I thought for a while that this experience was unique. I knew I wasn’t an enigma for seeing myself differently that others did, but I never realized just how many people look back at their younger selves and wonder how they could have possibly seen themselves as fat.

Recently, I was studying with a group of girls when the topic came up.

“I used to think I was so big, in like eighth and ninth grade, and now I see pictures and I’m like damn, I wish I looked like that now.”

“Yeah, I was actually a pretty thin kid looking back. Now is a different story, but I looked great.”

An image I saw online somewhere reads, “I wish I was as fat as I was the first time I thought I was fat.” I imagine now that most adults can relate. Whether body dysmorphia or media or simple lack of perspective is causing this, it’s leaving hoards of people feeling unsatisfied and uncomfortable in their bodies for their entire lives, despite looking back on perfectly attractive selves.

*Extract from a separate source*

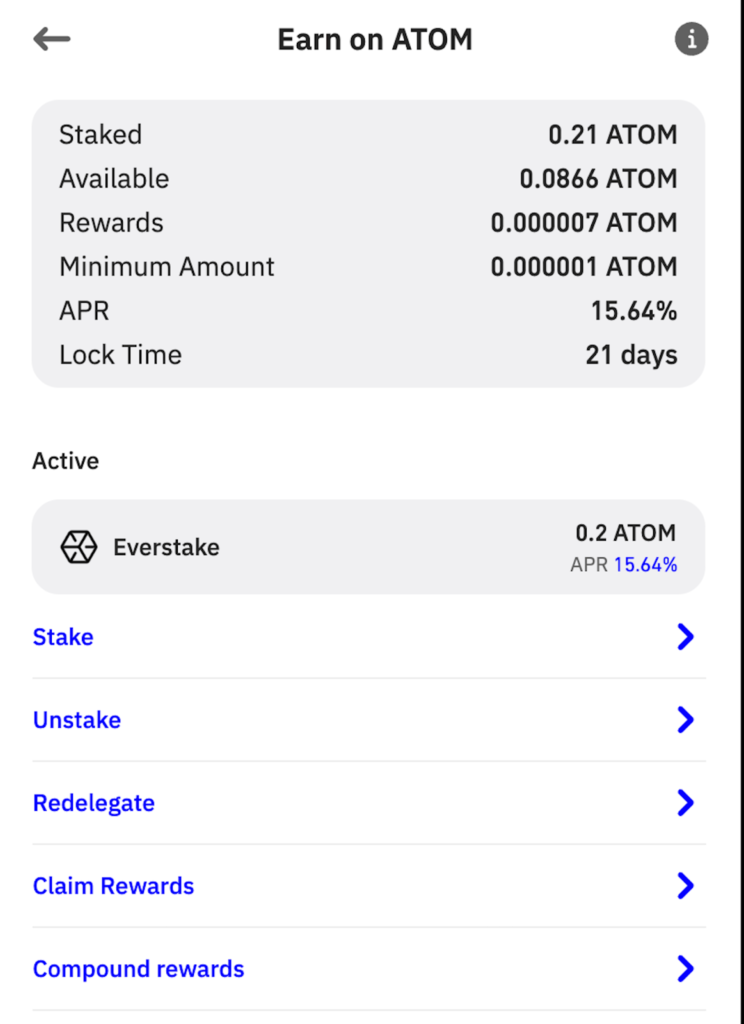
Task: Click the Everstake validator logo
Action: click(x=78, y=547)
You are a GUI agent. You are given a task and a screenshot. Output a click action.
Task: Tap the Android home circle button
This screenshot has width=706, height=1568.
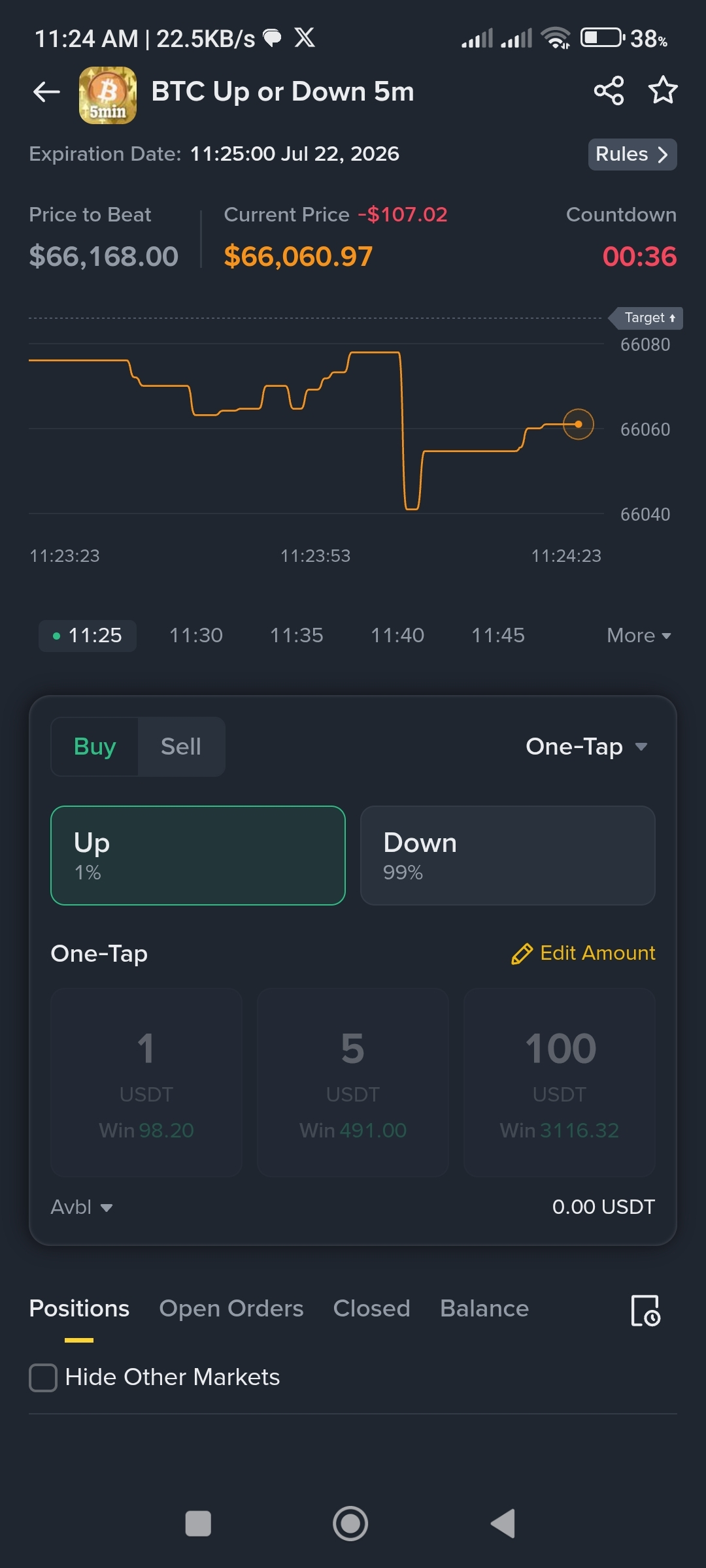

It’s terribly sad that anyone would feel so awful about the way they look at any time in their life, but I have to wonder: if even these bodies that fit the standard aren’t enjoyed by their inhabitants, what sort of ideal is that? Most need only look at their past selves to see their conceptions of beauty collapse under the weight of reality.

I think this common phenomenon can serve as a wake-up call to so many of us, no matter where in the game we are. If you find this ringing true for you, if you’re wishing you could go back and tell your past self that her body is fine, beautiful, better than she thinks, whatever, try this. Tell your present self. Tell him or her or them, “You are beautiful, so much more than you can see. Trust it, and live.” Future you will be grateful.